Yo cuidaba de Nico. Lo cambiaba, le daba de comer, le tarareaba canciones para dormir. En las horas silenciosas y aterradas de la noche, él era mi ancla. Era lo único que se sentía real.
Mientras tanto, en todas las pantallas, aparecía mi cara. “LA SECUESTRADORA DE LA CIUDAD DE MÉXICO”. “INestable. peligrosa.” Entrevistaban a mis vecinas. Incluso molestaron a mi madre, hasta que Rebeca hizo una llamada anónima, amenazando con una denuncia.
—Están pintándote como un monstruo —dijo Rebeca una noche, la cara iluminada por el brillo del portátil en la habitación apagada del motel—. Es la táctica de siempre.
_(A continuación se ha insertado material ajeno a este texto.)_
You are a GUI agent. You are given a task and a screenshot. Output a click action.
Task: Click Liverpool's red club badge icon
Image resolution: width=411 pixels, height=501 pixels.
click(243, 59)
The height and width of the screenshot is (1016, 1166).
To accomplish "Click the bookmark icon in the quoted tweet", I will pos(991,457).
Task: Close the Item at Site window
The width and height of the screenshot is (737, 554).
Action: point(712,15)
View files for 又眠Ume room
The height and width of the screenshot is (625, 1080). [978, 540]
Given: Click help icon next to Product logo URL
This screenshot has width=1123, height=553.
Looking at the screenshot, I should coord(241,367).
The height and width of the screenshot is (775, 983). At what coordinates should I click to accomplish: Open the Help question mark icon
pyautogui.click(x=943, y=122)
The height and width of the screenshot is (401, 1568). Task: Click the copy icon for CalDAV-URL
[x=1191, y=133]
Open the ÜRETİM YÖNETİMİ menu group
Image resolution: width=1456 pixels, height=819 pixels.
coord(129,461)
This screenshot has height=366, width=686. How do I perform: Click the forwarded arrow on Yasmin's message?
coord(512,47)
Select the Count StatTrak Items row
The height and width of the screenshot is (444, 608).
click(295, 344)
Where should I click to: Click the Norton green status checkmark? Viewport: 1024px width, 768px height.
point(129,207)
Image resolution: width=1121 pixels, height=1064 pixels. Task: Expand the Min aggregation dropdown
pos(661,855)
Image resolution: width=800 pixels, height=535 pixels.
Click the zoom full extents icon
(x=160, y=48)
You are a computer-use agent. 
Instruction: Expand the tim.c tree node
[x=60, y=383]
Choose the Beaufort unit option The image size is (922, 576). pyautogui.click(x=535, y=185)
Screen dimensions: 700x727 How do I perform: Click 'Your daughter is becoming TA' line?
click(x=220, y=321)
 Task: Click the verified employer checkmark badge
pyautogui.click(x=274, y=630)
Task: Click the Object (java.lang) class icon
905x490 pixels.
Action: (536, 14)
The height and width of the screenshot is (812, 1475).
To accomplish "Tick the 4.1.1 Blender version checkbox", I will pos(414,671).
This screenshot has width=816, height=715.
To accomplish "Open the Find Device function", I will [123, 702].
Desacreditar al testigo. Así todo lo que digas pierde valor.
—Estamos perdiendo —murmuré, mirando a Nico dormir en el cajón de la cómoda que usábamos de cuna.
—No —dijo Rebeca, con un destello en los ojos—. No estamos perdiendo. Ya estoy dentro. En su servidor privado.
Levanté la cabeza de golpe.
—Me ha llevado cuatro días, pero el muy soberbio ha usado la misma contraseña de siempre que tenía en la Corporación Cortés. Lleva años sacando dinero de la empresa. Pero eso no es lo mejor.
Giró la pantalla hacia mí. Un hilo de mensajes borrados. De Alejandro, a un número sin guardar.
Alejandro: ¿Está hecho?
Desconocido: Aún no. La de la limpieza estaba allí. Complicaciones.
Alejandro: ¿Complicaciones? No es nadie. Deshazte del bebé. Que parezca que fue ella. Un accidente. Una caída.
Desconocido: Ya está. Ha huido. Con el crío.
Alejandro: …Perfecto. Mejor aún. La empleada se vuelve loca y roba al heredero. Activa el plan con los medios. No dura ni 24 horas.
Se me heló la sangre. No solo había planeado matar a Nico. Había planeado culparme.